Most of U.S. SLPs are monolingual English speakers– and what I mean by most is practically EVERYONE! Something like 96% of speech-language pathologists in the U.S. speak only English. The problem is that 20% of the school population speaks other languages in addition to English. In some places, like California, it’s 40% of kids who are bilinguals. Spanish is one of the most common languages, followed by Mandarin and Vietnamese. Some districts have up to 300 languages represented.

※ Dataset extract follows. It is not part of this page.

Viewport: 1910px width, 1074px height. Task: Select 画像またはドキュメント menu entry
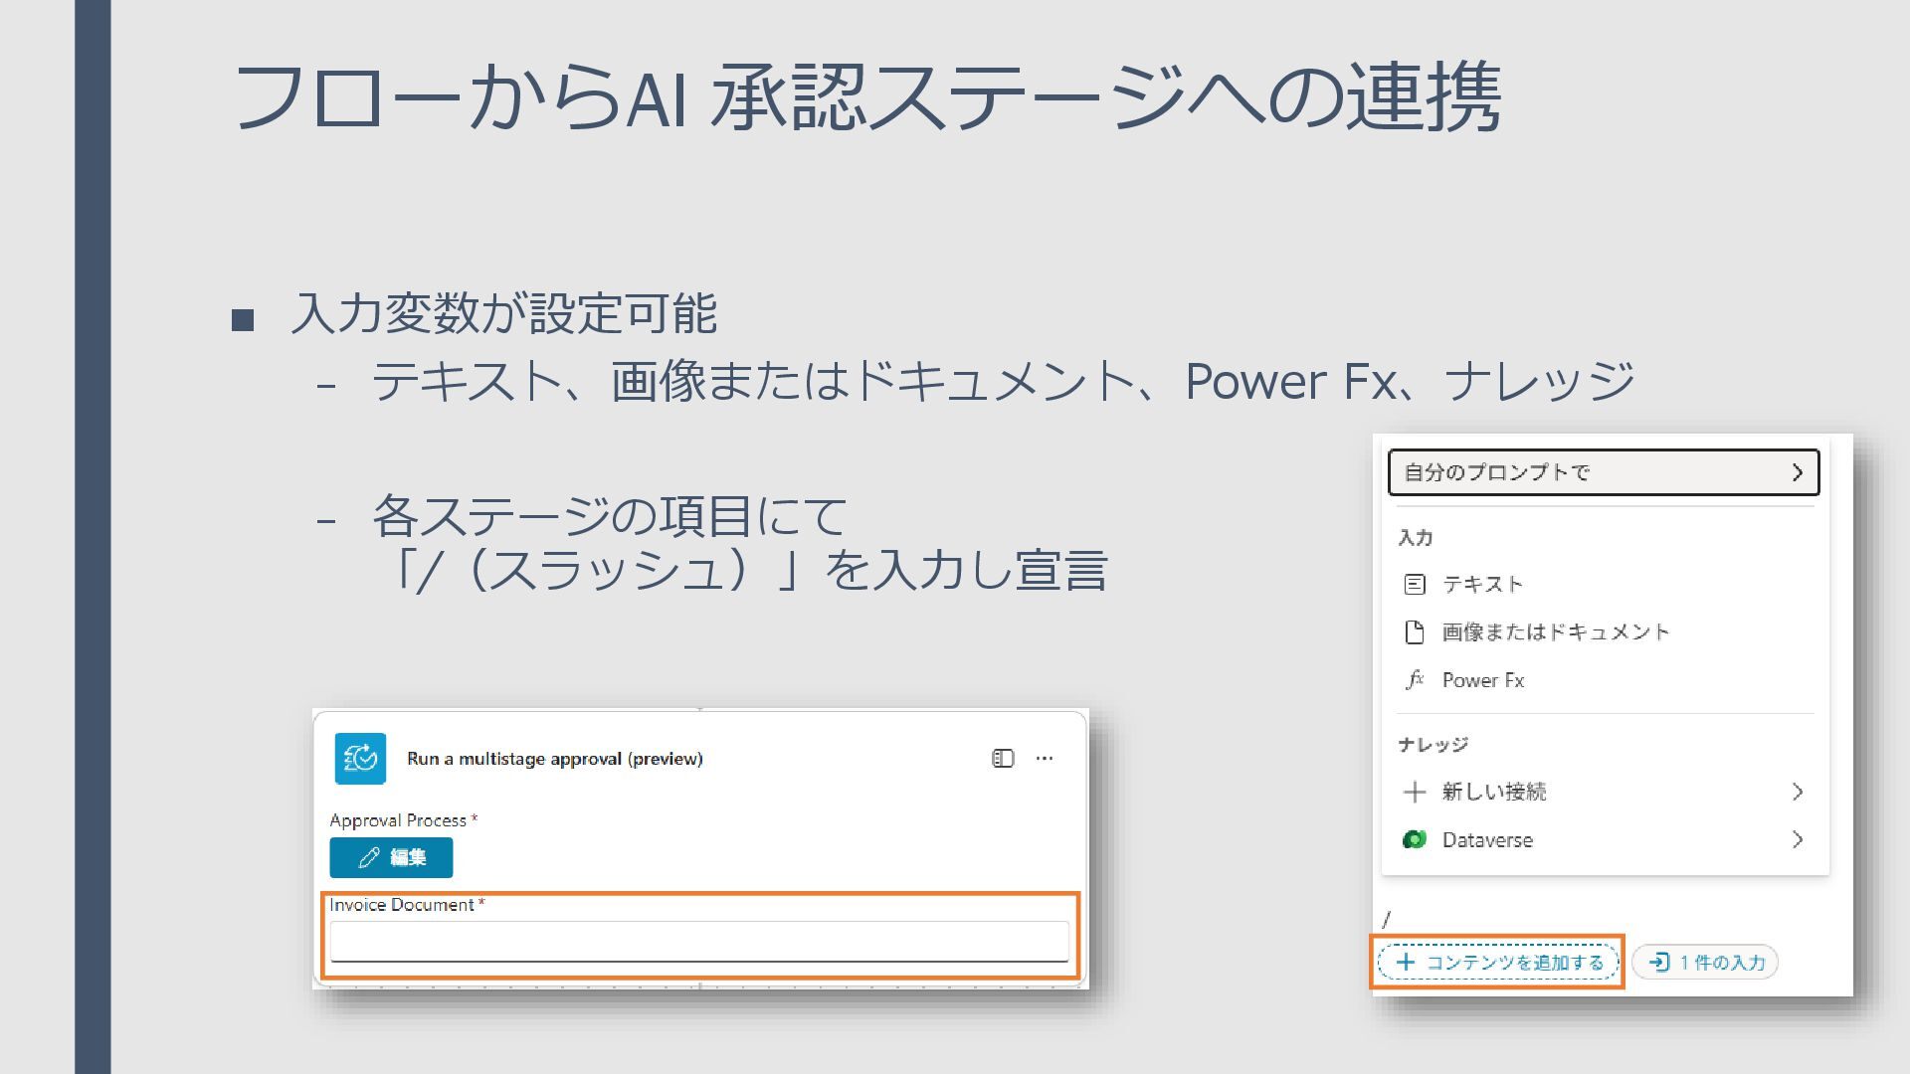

It’s helpful if an SLP is bilingual because they would be able to conduct speech and language assessment in English and another languages. But, most can’t. So, what can we do? We know that tests normed for English monolinguals are probably not appropriate for children who are dominant in another language. They may score low on such a test because they don’t have enough experience with English– or because they have a developmental language disorder. But, we wouldn’t be able to tell. This is why we want to test kids in both their languages. But, what if it was possible to test kids in English and get reliable results? This is what we set out to do in a study published in LSHSS.
We had Spanish-English speakers with and without DLD between the ages of 7 and 9;11. We identified DLD on the basis of testing in both languages, specifically the semantics subtest of the BESA-ME, narrative language samples, parent and teacher report. We looked at items from the BESA-ME (which is our experimental upward extension of the BESA) English morphosyntax subtest. We further divided children by language exposure. The three groups were English dominant bilinguals (using and hearing English 60% to 100% of the time), balanced bilinguals (using and hearing Spanish and English 40%-60% of the time), and Spanish dominant bilinguals (using the hearing Spanish 60% to 100% of the time). We looked at the performance of children with and without DLD in each of the three language groups.
Kids with the highest levels of English exposure performed the best (no kidding), followed by balanced bilinguals and finally Spanish dominant kids. More importantly, we found that there was separation of kids with and without DLD that was related to item type. If you look at the figure, you can see that for example, the difference for DLD and typical Englislh dominant kids on the copula was small, but within balanced and Spanish dominant kids the difference was greater. Irregular past forms separated English dominant kids, but the difference for balanced and Spanish dominant kids was much less.
When we did discriminant analysis based on the items that best separated kids with and without DLD across the different exposure levels. We found that this composite of items has 79% sensitivity and 88% specificity. The same cut off however classified Spanish dominant kids with 90% sensitivity and 71% specificity. Our target is 80% or higher sensitivity and specificity– so this result is not very good. But, when we used a different cut for the Spanish speakers, the sensitivity was 84% and specificity was 80%. These results are promising and shows that it might be possible to get good information when testing kids in English. Hwever, we have to make sure to pick the right items and to identify the correct cut offs. Those derived for monolinguals will likely not work well. And don’t forget, testing in both languages will get you the most accurate information.
We are continuing to work on this issue and we think that we can do better than this– for now I think the results displayed in the figure can help us decide what kinds of items might work for kids who are still in the process of learning English. If you only speak English, you can get reliable information in English, but you need to pay attention to the specific forms that might work. To get the most accurate diagnostic you should combine this information with assessment in the first language.